Oprah Exits Weight Watchers Board After Weight-Loss Medication Use Reveal

The billionaire media titan said she will donate her shares in the company to the National Museum of African American History

Oprah Winfrey
Oprah Winfrey (Steve Jennings/Getty Images)

Oprah Winfrey will be leaving the Weight Watchers board in May after her use of weight-loss medications was disclosed.

The billionaire media titan and legendary dieter, who joined the board in 2015, will be donating her shares in the company, whose formal name is WW International, to the National Museum of African American History and Culture, which she has long supported.

The share donation is an effort “to eliminate any perceived conflict of interest around her taking weight loss medications,” the company said in a statement released.

In January, Winfrey said in a regulatory filing that she owned 1.1 million shares of the company. That would put the value of her holdings at about $3.4 million, a far cry from the $43 million stake she bought before joining the board.

The news cratered shares of WW International, which gave up 79 cents, or 20.7%, to $3.03 in heavy trading Thursday.

Winfrey as recently as September called drugs like Ozempic that have swept the nation in the past few years “the easy way out” when it comes to dropping pounds. But in December, People Magazine revealed she was using a drug as a “maintenance tool.”
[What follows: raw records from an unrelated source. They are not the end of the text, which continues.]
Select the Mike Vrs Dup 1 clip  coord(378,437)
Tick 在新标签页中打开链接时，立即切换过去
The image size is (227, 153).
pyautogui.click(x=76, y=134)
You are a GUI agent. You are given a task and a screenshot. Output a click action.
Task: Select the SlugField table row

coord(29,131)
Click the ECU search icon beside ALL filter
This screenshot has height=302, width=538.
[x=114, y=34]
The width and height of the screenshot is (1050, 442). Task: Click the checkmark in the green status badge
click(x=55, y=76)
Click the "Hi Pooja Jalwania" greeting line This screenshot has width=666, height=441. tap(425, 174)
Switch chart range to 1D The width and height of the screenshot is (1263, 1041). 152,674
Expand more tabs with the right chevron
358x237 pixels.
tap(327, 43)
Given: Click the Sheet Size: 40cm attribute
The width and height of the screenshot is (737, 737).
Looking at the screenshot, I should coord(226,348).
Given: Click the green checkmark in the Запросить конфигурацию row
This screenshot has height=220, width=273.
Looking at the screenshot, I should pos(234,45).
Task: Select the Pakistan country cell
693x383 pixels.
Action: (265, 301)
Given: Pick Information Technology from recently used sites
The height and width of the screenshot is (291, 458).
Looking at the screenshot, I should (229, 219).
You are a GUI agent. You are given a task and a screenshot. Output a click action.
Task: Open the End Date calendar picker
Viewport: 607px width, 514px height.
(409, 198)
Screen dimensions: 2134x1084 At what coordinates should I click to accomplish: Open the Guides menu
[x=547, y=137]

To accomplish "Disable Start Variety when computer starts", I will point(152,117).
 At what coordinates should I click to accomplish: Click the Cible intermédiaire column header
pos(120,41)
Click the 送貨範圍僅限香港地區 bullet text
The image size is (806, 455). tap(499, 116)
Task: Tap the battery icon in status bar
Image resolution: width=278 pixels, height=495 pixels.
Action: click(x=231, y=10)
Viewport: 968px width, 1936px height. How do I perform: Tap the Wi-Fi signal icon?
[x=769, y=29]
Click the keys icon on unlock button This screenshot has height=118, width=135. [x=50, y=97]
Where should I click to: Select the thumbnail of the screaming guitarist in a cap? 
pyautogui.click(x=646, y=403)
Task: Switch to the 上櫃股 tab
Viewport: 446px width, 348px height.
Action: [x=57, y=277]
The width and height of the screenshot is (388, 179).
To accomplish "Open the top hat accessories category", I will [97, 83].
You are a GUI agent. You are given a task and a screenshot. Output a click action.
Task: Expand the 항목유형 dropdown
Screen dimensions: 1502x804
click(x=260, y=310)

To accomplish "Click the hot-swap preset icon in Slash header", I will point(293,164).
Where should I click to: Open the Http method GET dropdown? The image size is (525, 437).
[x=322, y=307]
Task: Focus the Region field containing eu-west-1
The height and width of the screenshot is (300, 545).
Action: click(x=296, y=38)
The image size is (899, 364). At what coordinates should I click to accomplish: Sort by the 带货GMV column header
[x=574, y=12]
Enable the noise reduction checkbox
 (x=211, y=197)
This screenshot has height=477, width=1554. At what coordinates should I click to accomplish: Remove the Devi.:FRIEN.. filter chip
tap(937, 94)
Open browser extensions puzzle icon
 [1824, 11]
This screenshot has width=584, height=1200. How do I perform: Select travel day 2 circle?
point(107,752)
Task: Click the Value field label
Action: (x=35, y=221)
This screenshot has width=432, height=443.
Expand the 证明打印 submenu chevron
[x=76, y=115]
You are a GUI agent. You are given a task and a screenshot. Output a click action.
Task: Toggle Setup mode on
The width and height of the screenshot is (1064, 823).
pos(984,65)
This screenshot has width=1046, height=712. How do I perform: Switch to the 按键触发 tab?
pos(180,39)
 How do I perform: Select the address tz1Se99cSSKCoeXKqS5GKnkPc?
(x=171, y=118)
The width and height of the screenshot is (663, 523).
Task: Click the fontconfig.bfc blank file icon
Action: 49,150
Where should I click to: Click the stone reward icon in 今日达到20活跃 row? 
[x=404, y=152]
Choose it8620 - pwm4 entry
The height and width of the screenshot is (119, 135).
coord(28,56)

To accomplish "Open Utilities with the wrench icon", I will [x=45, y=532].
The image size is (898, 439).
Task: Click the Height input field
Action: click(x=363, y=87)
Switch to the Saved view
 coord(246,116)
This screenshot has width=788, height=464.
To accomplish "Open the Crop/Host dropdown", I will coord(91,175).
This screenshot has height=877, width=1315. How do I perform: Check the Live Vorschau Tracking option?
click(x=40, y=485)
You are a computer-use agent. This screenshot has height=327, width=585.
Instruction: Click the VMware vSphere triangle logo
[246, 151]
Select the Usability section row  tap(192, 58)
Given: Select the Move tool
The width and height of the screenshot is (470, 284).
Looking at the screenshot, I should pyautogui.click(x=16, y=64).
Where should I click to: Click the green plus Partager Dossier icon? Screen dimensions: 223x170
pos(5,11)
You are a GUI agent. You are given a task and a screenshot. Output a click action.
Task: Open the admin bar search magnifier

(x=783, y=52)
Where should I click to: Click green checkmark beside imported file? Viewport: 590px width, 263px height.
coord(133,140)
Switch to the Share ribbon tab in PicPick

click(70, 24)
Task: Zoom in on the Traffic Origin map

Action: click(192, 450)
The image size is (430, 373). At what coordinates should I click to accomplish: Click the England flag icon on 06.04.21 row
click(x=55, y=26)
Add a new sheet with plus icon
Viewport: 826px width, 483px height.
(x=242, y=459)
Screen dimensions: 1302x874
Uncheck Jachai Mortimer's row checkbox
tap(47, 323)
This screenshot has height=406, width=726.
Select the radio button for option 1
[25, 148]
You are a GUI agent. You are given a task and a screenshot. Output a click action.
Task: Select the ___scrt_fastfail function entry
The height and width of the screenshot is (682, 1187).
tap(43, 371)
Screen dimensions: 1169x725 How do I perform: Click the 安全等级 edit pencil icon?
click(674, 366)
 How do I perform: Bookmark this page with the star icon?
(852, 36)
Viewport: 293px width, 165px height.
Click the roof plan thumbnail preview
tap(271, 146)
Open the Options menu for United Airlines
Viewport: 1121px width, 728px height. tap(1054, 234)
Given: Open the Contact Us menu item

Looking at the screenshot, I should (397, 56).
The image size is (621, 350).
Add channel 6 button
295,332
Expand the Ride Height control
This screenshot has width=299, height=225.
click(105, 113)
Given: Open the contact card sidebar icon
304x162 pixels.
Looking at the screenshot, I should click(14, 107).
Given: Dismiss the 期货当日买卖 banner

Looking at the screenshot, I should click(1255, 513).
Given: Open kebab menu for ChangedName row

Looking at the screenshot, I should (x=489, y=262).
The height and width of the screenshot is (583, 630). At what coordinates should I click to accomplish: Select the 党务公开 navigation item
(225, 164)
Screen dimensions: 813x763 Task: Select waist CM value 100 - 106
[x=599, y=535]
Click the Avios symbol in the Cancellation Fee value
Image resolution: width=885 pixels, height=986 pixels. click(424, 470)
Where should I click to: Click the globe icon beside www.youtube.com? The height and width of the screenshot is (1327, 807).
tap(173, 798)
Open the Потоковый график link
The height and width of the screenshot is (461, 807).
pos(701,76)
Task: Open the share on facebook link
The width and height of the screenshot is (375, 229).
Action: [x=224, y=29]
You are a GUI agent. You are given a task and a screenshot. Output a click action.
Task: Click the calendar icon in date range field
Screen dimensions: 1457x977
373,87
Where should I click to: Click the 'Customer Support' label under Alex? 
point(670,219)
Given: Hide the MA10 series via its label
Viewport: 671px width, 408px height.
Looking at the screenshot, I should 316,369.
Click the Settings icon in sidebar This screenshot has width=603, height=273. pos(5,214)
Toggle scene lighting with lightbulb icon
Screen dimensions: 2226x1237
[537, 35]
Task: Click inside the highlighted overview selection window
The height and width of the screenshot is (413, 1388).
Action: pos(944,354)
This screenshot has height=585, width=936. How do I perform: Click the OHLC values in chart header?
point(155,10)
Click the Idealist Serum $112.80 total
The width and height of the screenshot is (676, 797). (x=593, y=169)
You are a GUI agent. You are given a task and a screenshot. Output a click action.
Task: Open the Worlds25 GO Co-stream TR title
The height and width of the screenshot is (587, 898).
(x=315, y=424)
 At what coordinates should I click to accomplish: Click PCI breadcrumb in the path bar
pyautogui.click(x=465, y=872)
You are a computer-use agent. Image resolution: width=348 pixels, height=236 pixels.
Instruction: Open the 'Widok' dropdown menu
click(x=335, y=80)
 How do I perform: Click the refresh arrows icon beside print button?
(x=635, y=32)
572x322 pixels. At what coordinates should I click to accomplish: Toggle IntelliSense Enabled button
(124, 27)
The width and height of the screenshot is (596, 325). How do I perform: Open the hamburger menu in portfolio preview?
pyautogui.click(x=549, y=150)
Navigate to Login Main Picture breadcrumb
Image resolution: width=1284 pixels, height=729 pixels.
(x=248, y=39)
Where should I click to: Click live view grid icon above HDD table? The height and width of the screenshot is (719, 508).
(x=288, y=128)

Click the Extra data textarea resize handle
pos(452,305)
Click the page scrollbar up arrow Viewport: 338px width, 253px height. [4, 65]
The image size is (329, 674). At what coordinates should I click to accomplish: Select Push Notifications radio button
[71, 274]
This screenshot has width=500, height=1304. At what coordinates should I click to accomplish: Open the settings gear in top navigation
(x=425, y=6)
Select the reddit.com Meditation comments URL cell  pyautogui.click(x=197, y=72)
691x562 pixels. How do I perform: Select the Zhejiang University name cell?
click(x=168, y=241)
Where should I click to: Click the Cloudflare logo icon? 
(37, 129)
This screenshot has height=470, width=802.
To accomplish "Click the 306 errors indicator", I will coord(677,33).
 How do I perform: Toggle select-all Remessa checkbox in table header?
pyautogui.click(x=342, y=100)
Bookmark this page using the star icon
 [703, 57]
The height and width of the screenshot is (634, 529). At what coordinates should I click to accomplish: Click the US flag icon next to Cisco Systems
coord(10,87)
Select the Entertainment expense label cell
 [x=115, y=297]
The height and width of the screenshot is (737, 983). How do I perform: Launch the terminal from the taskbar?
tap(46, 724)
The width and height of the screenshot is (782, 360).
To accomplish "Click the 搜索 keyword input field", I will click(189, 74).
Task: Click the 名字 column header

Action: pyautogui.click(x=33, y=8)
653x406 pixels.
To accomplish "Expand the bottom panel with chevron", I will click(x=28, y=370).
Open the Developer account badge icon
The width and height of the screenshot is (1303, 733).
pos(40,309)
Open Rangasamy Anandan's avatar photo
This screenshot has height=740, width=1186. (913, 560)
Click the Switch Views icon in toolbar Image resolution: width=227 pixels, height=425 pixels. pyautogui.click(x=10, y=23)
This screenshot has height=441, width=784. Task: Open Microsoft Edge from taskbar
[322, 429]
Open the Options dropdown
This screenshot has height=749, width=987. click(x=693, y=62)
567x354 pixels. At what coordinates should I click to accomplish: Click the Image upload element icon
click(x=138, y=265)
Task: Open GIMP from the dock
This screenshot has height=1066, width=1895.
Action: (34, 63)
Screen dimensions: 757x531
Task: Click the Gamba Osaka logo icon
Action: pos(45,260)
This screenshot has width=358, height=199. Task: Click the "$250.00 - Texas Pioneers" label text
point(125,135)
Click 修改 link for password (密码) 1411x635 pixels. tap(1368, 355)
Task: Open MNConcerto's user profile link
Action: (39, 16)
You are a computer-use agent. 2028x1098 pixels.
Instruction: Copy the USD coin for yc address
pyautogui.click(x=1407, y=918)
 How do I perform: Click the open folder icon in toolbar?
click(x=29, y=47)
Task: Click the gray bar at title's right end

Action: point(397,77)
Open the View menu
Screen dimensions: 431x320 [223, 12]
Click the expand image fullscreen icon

Earlier last year, Weight Watchers, which has long pushed a program of balanced eating and exercise for weight loss, bought telehealth company Sequence and by December, the rebranded service, now called WeightWatchers Clinic, was prescribing drugs like Ozempic.

Winfrey said in the statement she will continue to advise and collaborate with the company “in elevating the conversation around recognizing obesity as a chronic condition, working to reduce stigma, and advocating for health equity.”

“Weight Health is a critically important topic and one that needs to be addressed at a broader scale,” she said. “I plan to participate in a number of public forums and events where I will be a vocal advocate in advancing this conversation.”